▶ _READING PASSAGE_:
--- Begin ---
- Overhead view of lower section of Tapeats Creek
- Native name: Ta Pits (Ute-Southern Paiute)

Location
- Country: United States
- State: Arizona
- County: Coconino

Physical characteristics
- Source: Tapeats Spring
- • location: Grand Canyon (North Rim)
- • coordinates: 36°26′06″N 112°20′39″W﻿ / ﻿36.435°N 112.3443°W
- Mouth: Colorado River
- • location: Grand Canyon (Canyon Floor)
- • coordinates: 36°22′14″N 112°28′10″W﻿ / ﻿36.3705°N 112.4694°W
- • elevation: 1,985 feet (605 m)

Basin features
- • left: Thunder River

= Tapeats Creek =

Creek in Grand Canyon National Park, Arizona, U.S.
--- End ---
▶ _WRITTEN EXERCISE 1_: Copy the part of the Tapeats Creek entry that opens with the words containing "- • coordinates: 36°26′06″N" and closes with "Park, Arizona, U.S.".
▶ _WRITTEN EXERCISE 2_: Repeat the rows exactly, starting with the line that contains "Given: Open the" and running through the end of the rows. Leave the pictures out of your answer.

▶ _MATERIAL_:
--- Begin ---
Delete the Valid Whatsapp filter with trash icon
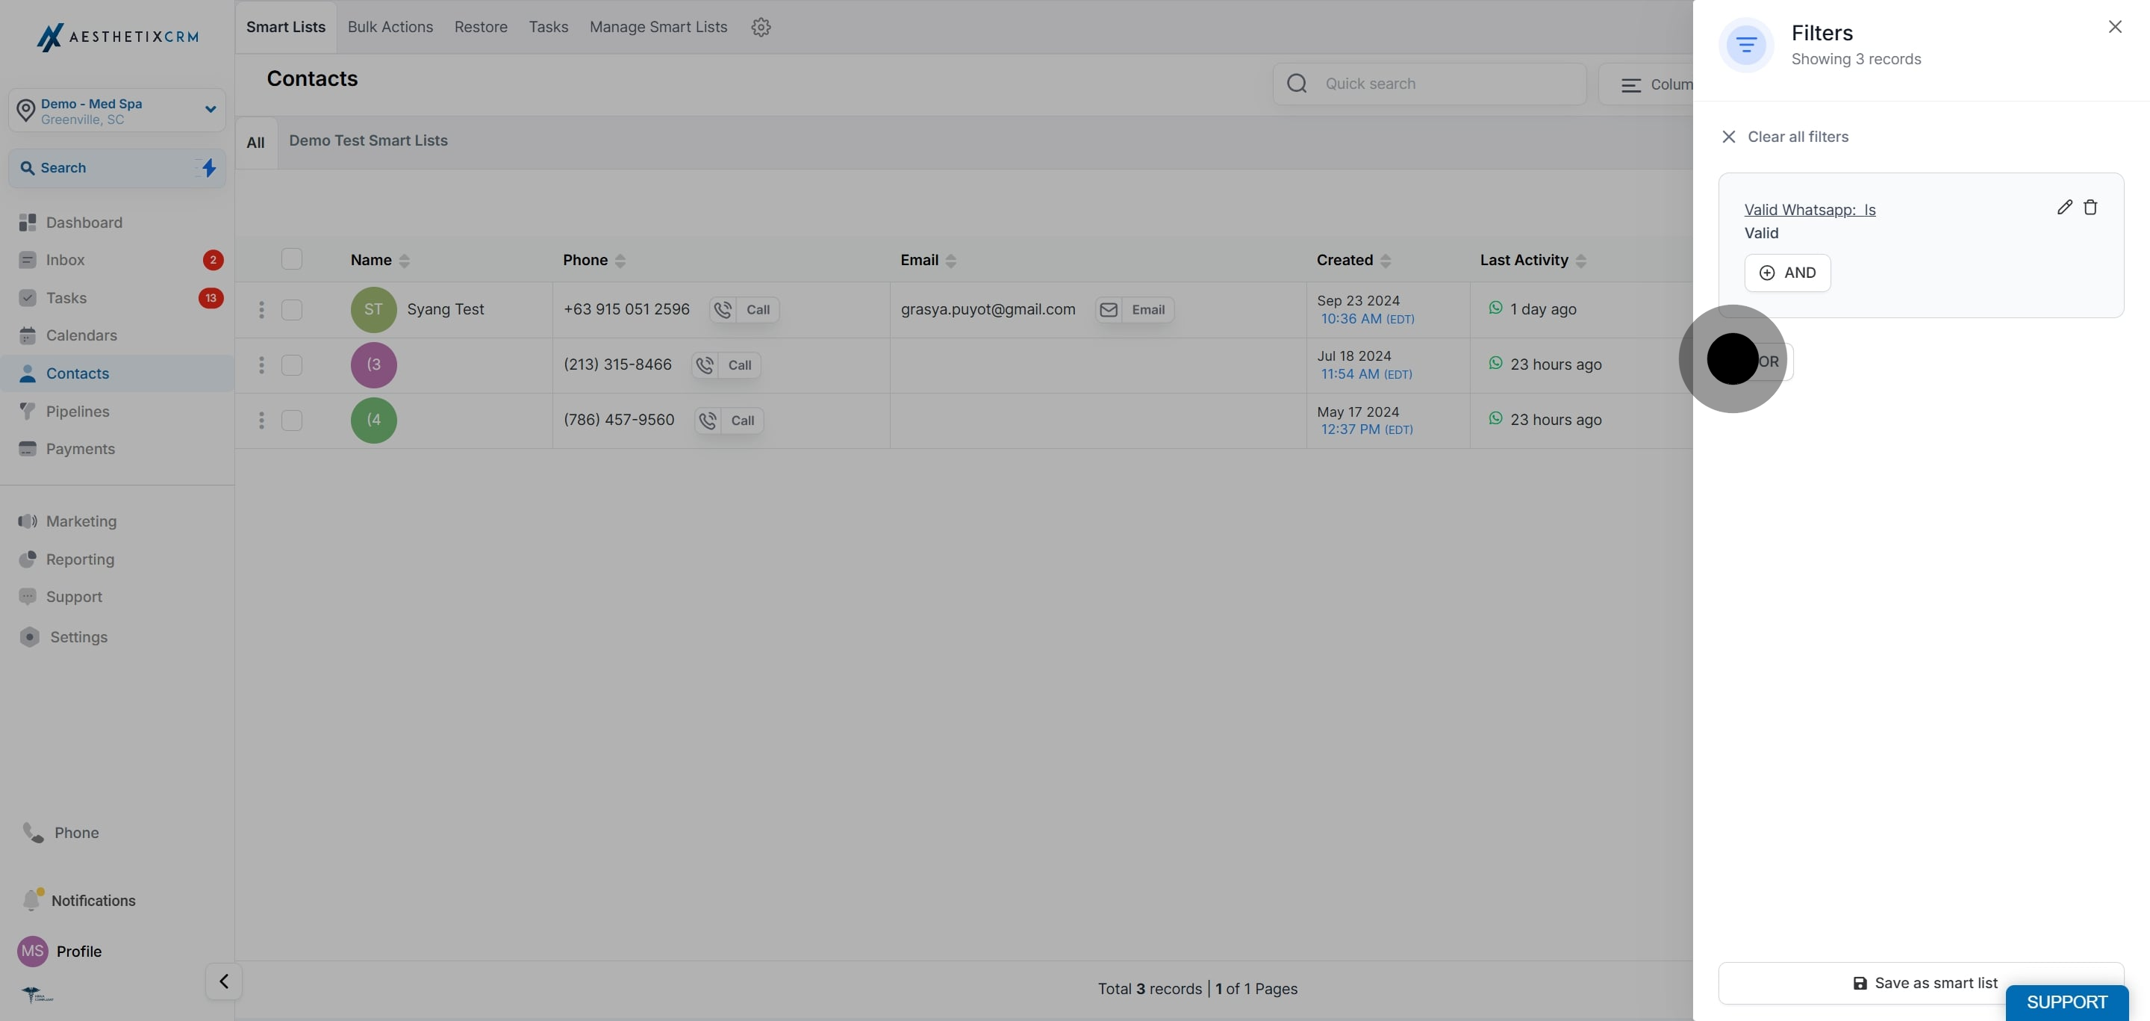The width and height of the screenshot is (2150, 1021). tap(2090, 207)
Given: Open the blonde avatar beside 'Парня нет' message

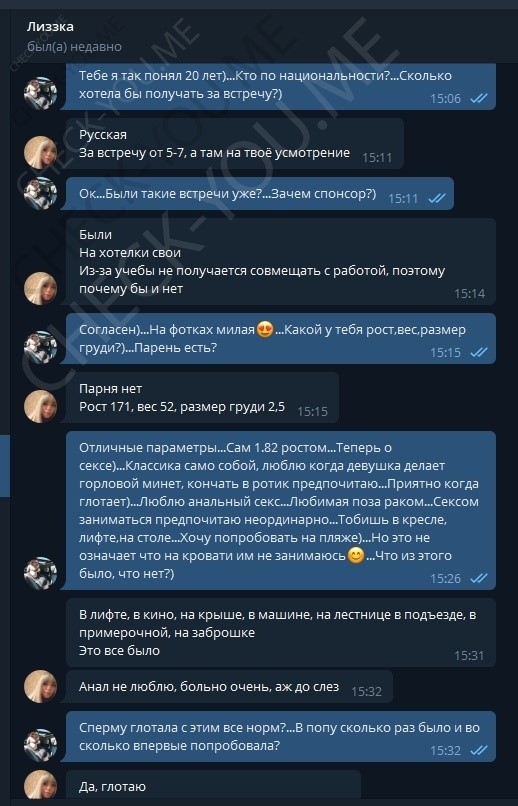Looking at the screenshot, I should click(41, 407).
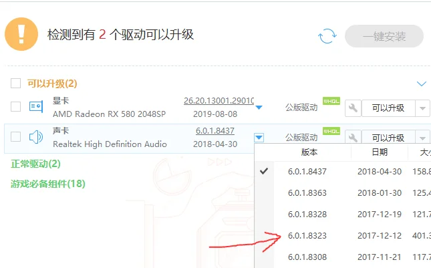431x268 pixels.
Task: Check the 显卡 AMD Radeon RX 580 checkbox
Action: pos(15,107)
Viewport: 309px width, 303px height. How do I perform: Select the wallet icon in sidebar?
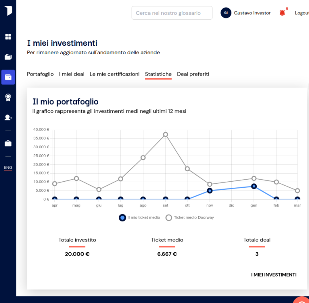click(8, 77)
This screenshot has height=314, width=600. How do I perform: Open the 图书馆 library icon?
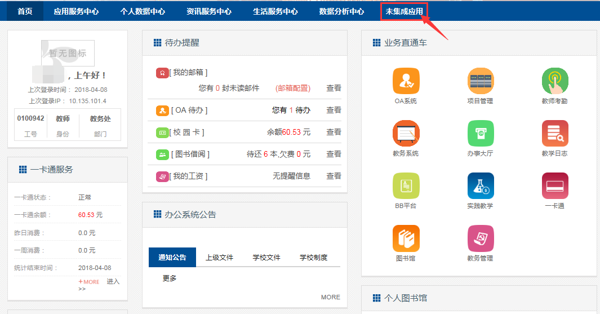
--- End ---
▶ _RESPONSE 1_:
- • coordinates: 36°26′06″N 112°20′39″W﻿ / ﻿36.435°N 112.3443°W
- Mouth: Colorado River
- • location: Grand Canyon (Canyon Floor)
- • coordinates: 36°22′14″N 112°28′10″W﻿ / ﻿36.3705°N 112.4694°W
- • elevation: 1,985 feet (605 m)

Basin features
- • left: Thunder River

= Tapeats Creek =

Creek in Grand Canyon National Park, Arizona, U.S.

▶ _RESPONSE 2_:
Given: Open the blonde avatar beside 'Парня нет' message

Looking at the screenshot, I should click(41, 407).
431x268 pixels.
Task: Check the 显卡 AMD Radeon RX 580 checkbox
Action: pos(15,107)
Viewport: 309px width, 303px height. How do I perform: Select the wallet icon in sidebar?
click(8, 77)
This screenshot has height=314, width=600. How do I perform: Open the 图书馆 library icon?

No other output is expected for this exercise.